# Ex.6.4 Q4 The-Triangle-and-its-Properties Solutions NCERT Maths Class 7

## Question

\(\rm{}ABCD\) is a quadrilateral. Is \(\rm{}AB + BC + CD + DA > AC + BD?\)

## Text Solution

**What is known? **

\(ABCD\) is a quadrilateral. \(DB\) and \(AC\) are diagonals.

**What is unknown?**

Is \(AB + BC + CD + DA > AC + BD?\)

**Reasoning:**

In this question, it is asked to check Is \(\rm{}AB + BC + CD + DA > AC + BD\)or not. This question is based on the property that the sum of lengths of two sides of a triangle is always greater than the third side. Now visually identify that the quadrilateral \(\rm{}ABCD\) is divided by diagonals \(\rm{}AC\) and \(\rm{}BD\) into four triangles.
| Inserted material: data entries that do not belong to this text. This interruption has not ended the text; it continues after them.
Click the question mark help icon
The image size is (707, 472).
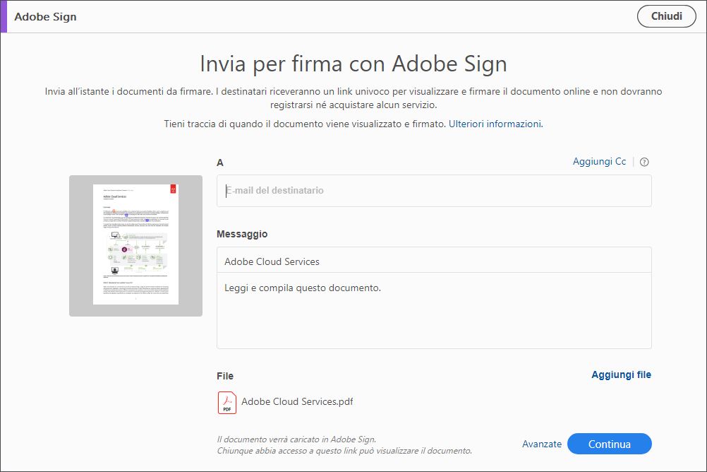click(643, 162)
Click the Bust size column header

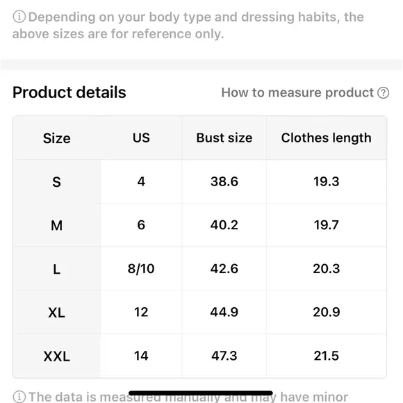point(224,138)
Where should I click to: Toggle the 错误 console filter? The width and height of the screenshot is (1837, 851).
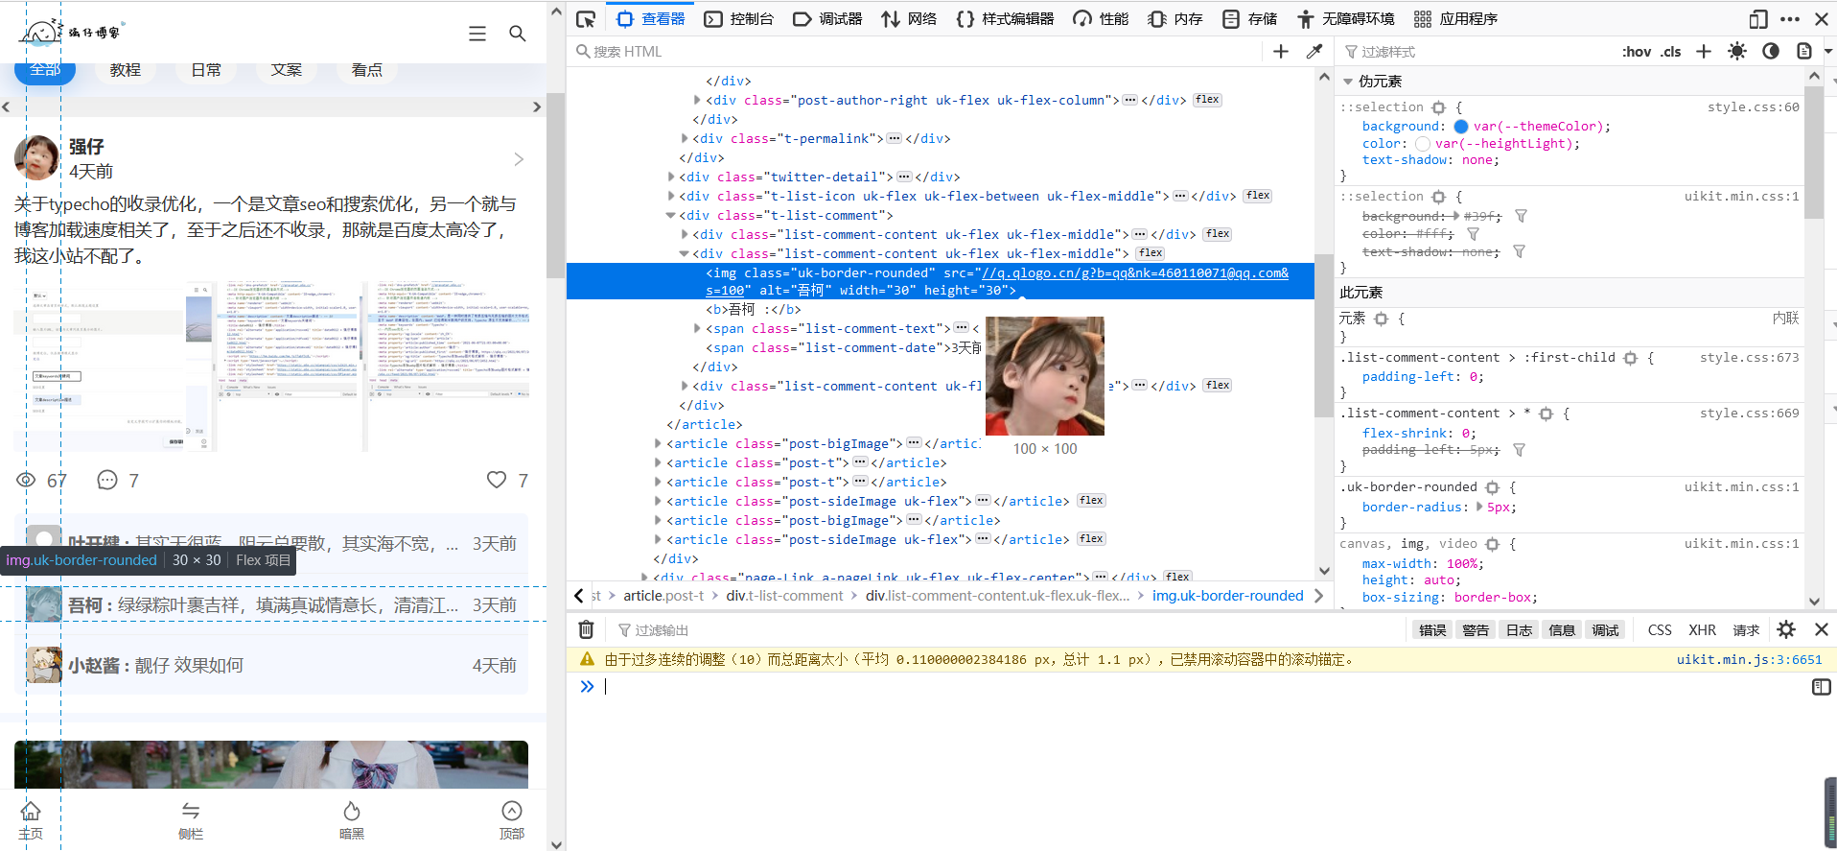tap(1431, 630)
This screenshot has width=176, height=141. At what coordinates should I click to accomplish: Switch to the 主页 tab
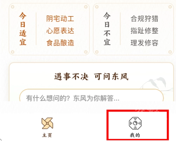click(x=47, y=128)
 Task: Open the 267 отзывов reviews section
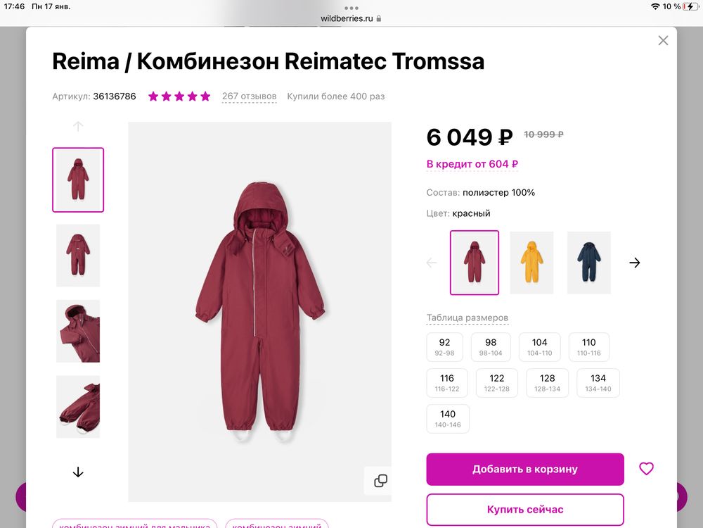pos(249,96)
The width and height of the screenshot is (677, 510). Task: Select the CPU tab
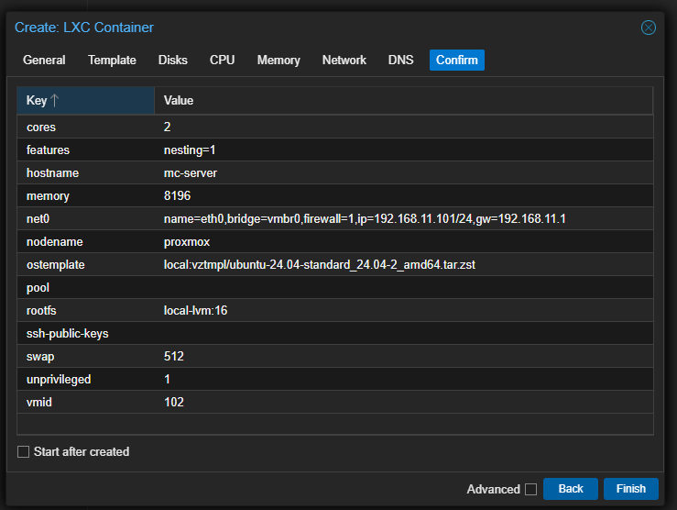tap(222, 61)
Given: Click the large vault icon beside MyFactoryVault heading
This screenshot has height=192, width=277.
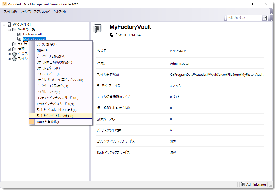Looking at the screenshot, I should click(x=97, y=28).
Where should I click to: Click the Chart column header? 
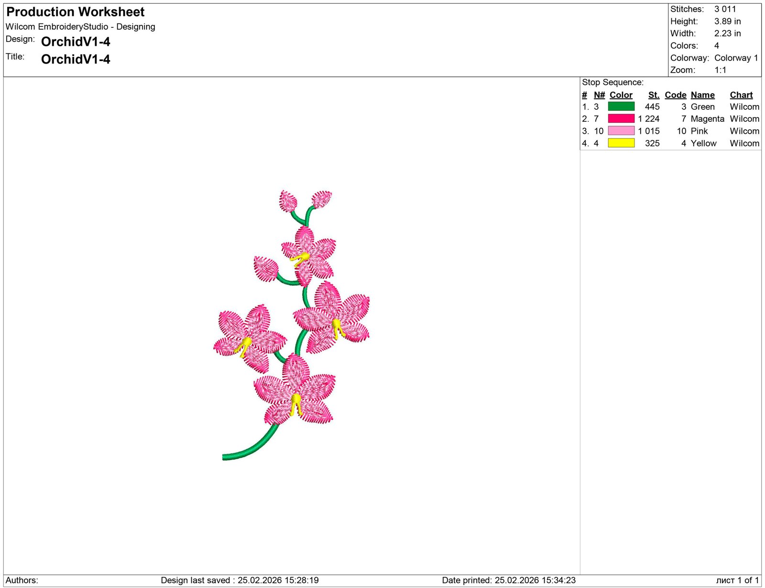(741, 95)
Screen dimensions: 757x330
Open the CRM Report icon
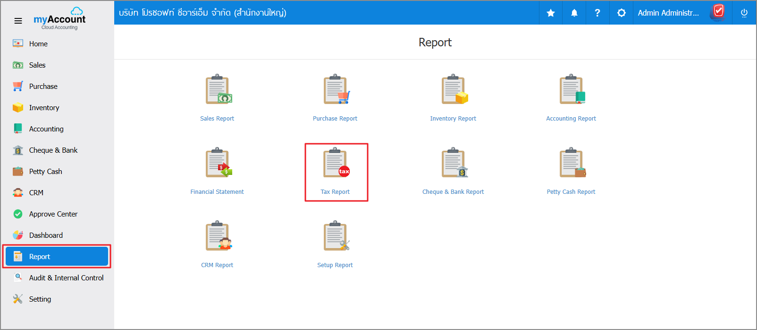218,236
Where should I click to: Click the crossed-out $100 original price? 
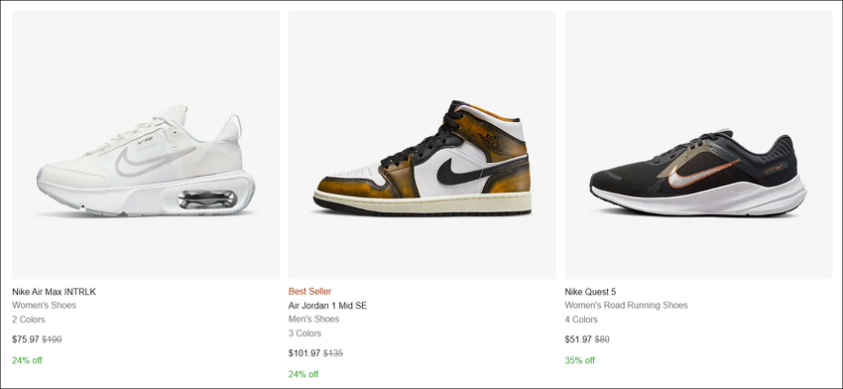pos(52,339)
Now, take each triangle separately and apply the above property and then add \(\rm{}L.H.S\) and \(\rm{}R.H.S\) of the equation formed.

**Steps:**

In triangle \(\rm{}ABC,\)

\(AB + BC > AC{\rm{ }} \qquad \ldots \ldots \ldots \ldots \ldots \ldots .{\rm{ }}\left( 1 \right)\)

In triangle \(\rm{}ADC,\)

\(AD + CD > AC{\rm{ }} \qquad \ldots \ldots \ldots \ldots \ldots \ldots .{\rm{ }}\left( 2 \right)\)

In triangle \(\rm{}ADB,\)

\(AD + AB > DB{\rm{ }} \qquad \ldots \ldots \ldots \ldots \ldots \ldots .{\rm{ }}\left( 3 \right)\)

In triangle \(\rm{}DCB,\)

\(DC + CB > DB{\rm{ }} \qquad \ldots \ldots \ldots \ldots \ldots \ldots .{\rm{ }}\left( 4 \right)\)
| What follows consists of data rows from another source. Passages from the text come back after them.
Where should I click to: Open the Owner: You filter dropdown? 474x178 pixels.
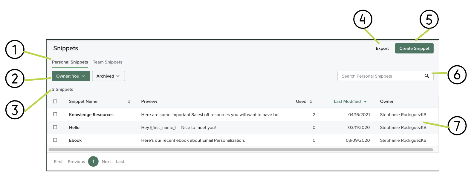pyautogui.click(x=71, y=76)
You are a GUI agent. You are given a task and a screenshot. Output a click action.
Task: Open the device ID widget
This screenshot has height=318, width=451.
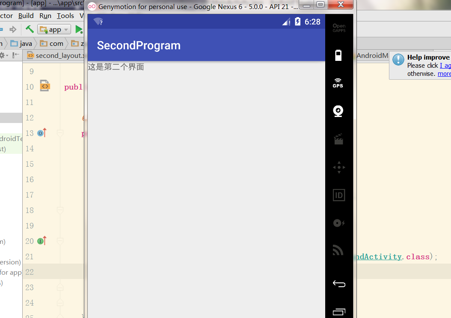click(x=339, y=195)
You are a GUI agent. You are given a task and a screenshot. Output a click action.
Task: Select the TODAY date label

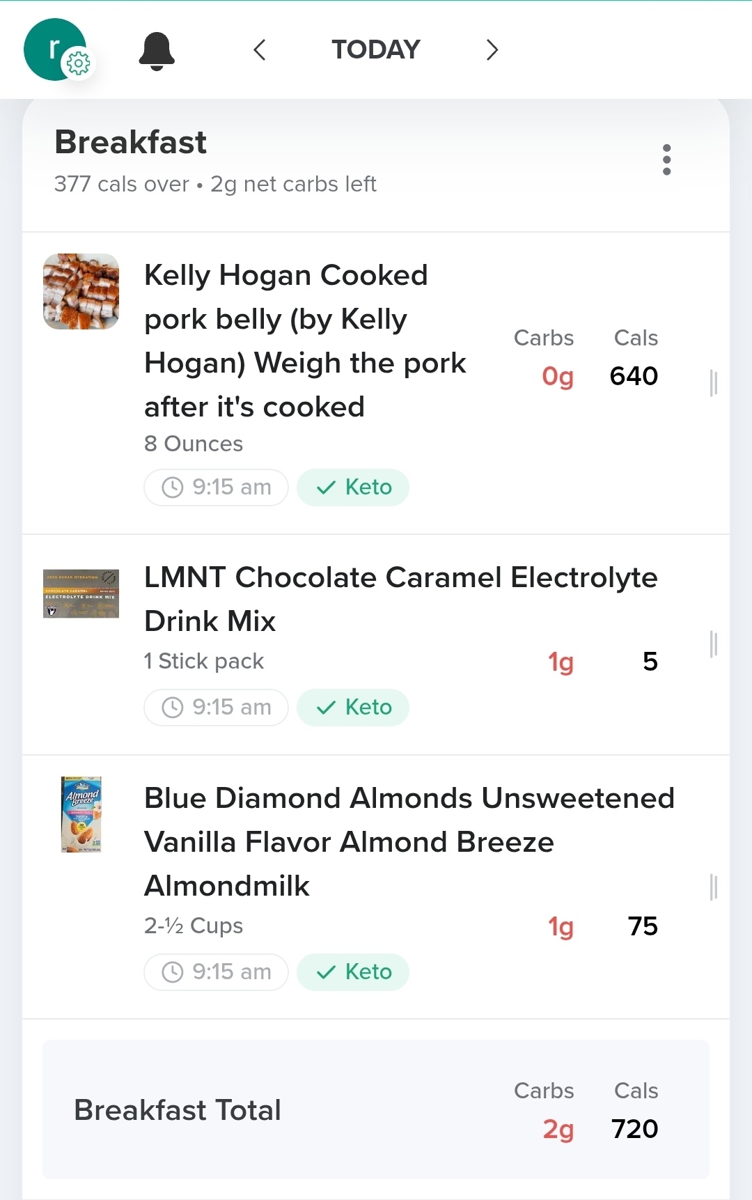(376, 50)
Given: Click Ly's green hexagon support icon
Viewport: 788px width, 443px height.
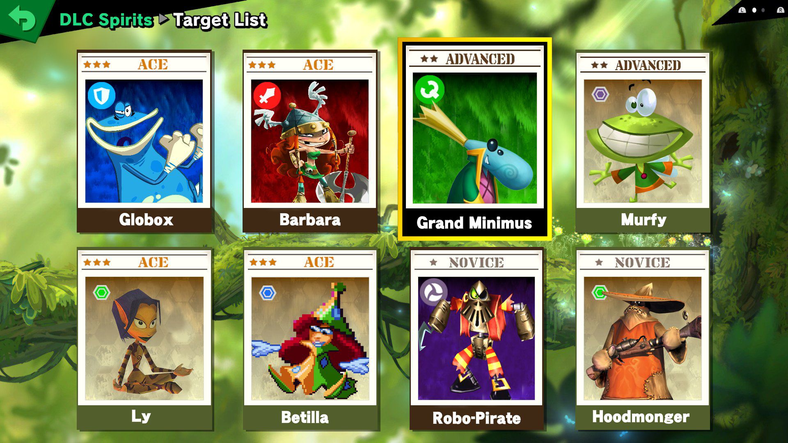Looking at the screenshot, I should pos(101,292).
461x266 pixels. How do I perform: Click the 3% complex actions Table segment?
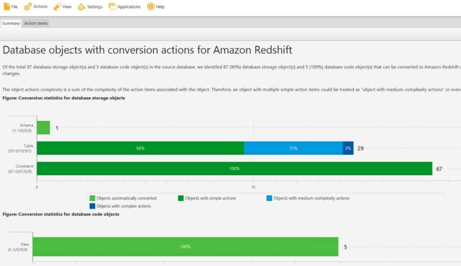[x=348, y=148]
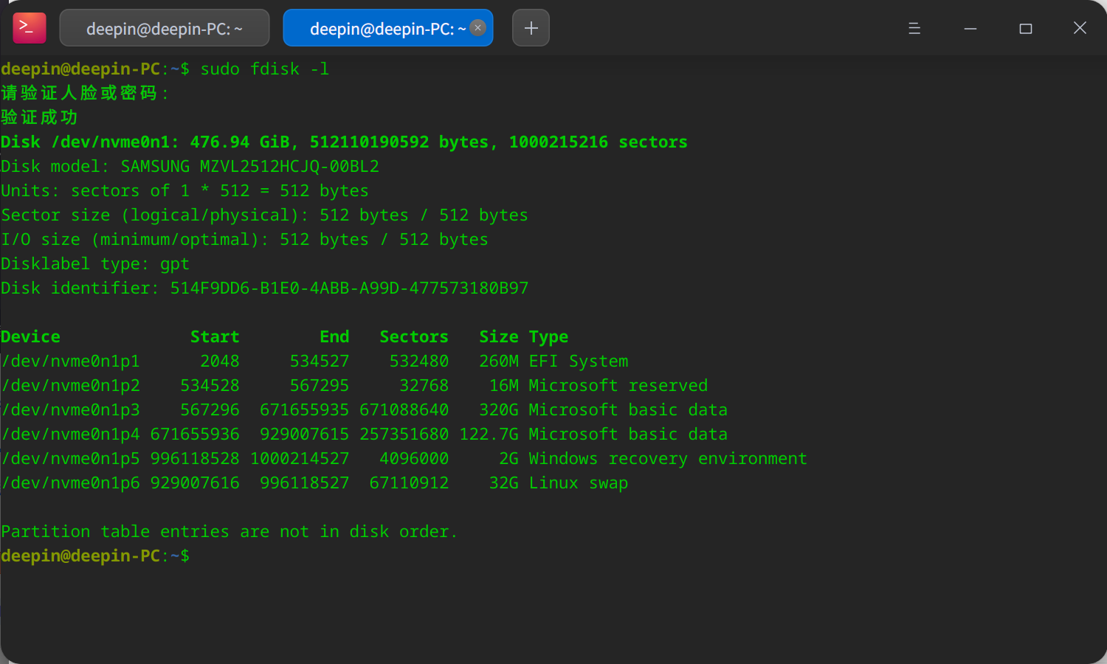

Adding equation \(\rm{}(1),\) \(\rm{}(2),\) \(\rm{}(3)\) and \(\rm{}(4)\) we get,

\[\begin{align}&\rm{}AB + BC + AD + CD + AD + AB + DC + CB > AC + AC + DB + DB\\&\rm{}AB + AB + BC + BC + CD + CD + AD + AD > 2AC + 2DB\\&\rm{}2AB + 2BC + 2CD + 2AD > 2AD + 2DB\\&\rm{}AB + BC + CD + AD > AC + DB\end{align}\]

**Useful Tip:**

Whenever you encounter problems of this kind, it is best to think of the property based on sum of lengths of any two sides of a triangle is always greater than the third side.